Agnsty, Not Only for Poets and Teens

I love that word. When I looked it up, I found this definition in the Urban dictionary:
Generally it involves the feeling of not being understood by anyone and that the person is alone in the world.
The Merriam-Webster free online dictionary has this nugget:
feeling, showing, or expressing anxiety, apprehension, or insecurity
My teens are in the former group, which makes total sense, because, well, they're teens. I'm in the latter group, my guess is because I'm neither a poet nor a teen (although there are times when I act like one). Anxiety and its cohort, depression, have been my companions for quite some time. Probably about the time I started infertility treatments. (I am blessed with three amazing kids. More on that story, later.) However, anxiety and depression have been particularly present in the last few years. Probably about the time insulin resistance reared its ugly head, unbeknownst to me. The good news is, now things make sense in ways that baffled me before. The bad news is, I must take better care of myself. I mean, you know, like put myself first sometimes. How bad can that be?

#### Exercise tasks:
1. Retype the passage about angst word for word, starting at "Agnsty, Not Only" and ending at "in the world.".
2. Pick up the personal piece about angst, anxiety and depression where it ends, and continue it in the same voice.

#### Information shown:
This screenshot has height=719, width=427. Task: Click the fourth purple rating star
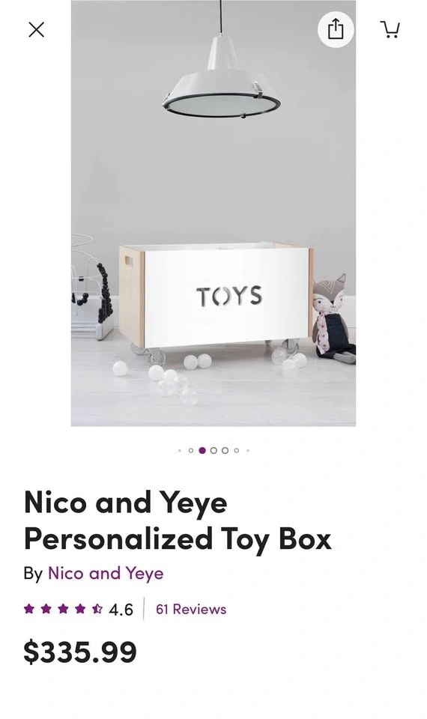click(80, 609)
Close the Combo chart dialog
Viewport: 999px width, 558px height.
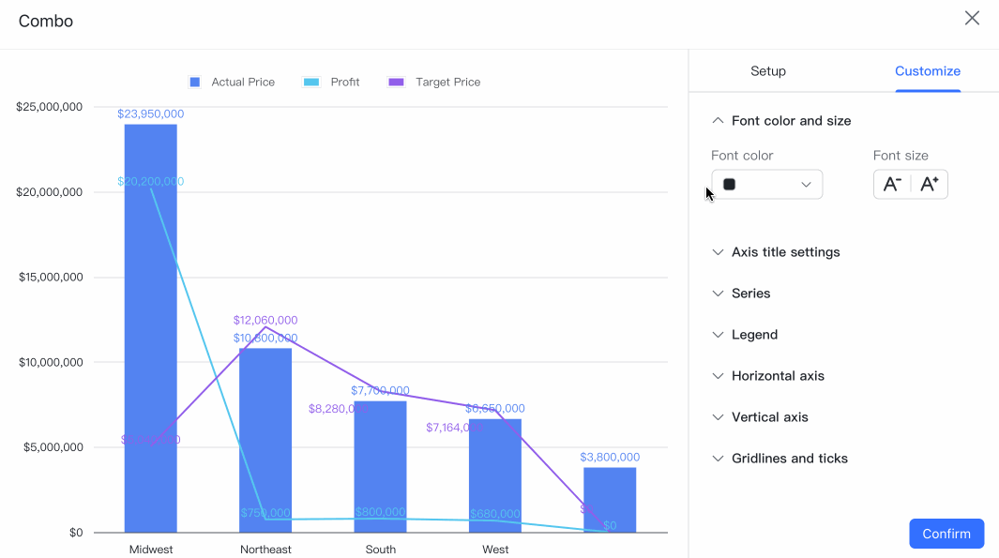[972, 18]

#### Answers for this exercise:
1.
Agnsty, Not Only for Poets and Teens

I love that word. When I looked it up, I found this definition in the Urban dictionary:
Generally it involves the feeling of not being understood by anyone and that the person is alone in the world.

2.
I'm curious, though. How much of my anxiety and depression are health related? As I ease into a healthier lifestyle and continue to put myself first in positive ways, will my depression and anxiety lessen? Will I be in a position where I can cut back on my "happy pills?" These are questions I hope I'll have answers (in the affirmative) to in the near future. It looks like, by continuing down the path of eating healthy and exercising, I could very well reverse insulin resistance and its unsavory symptoms in about a years time. I tend to be a rather goal-oriented individual, so of course I'm writing the goal of eliminating the whole prediabetes thing in gold letters on my bucket list.

I have found that sleeping better, thanks to the CPAP machine, has improved my over-all state of being. I'm positive that exercise is also responsible for helping smooth out my rough edges. Therefore, it must be possible that eating well, and managing or eliminating the massive levels of insulin wrecking havoc on my body, may very well contribute to reducing my angsty depression, as well.

That's my story, and I'm stickin' to it.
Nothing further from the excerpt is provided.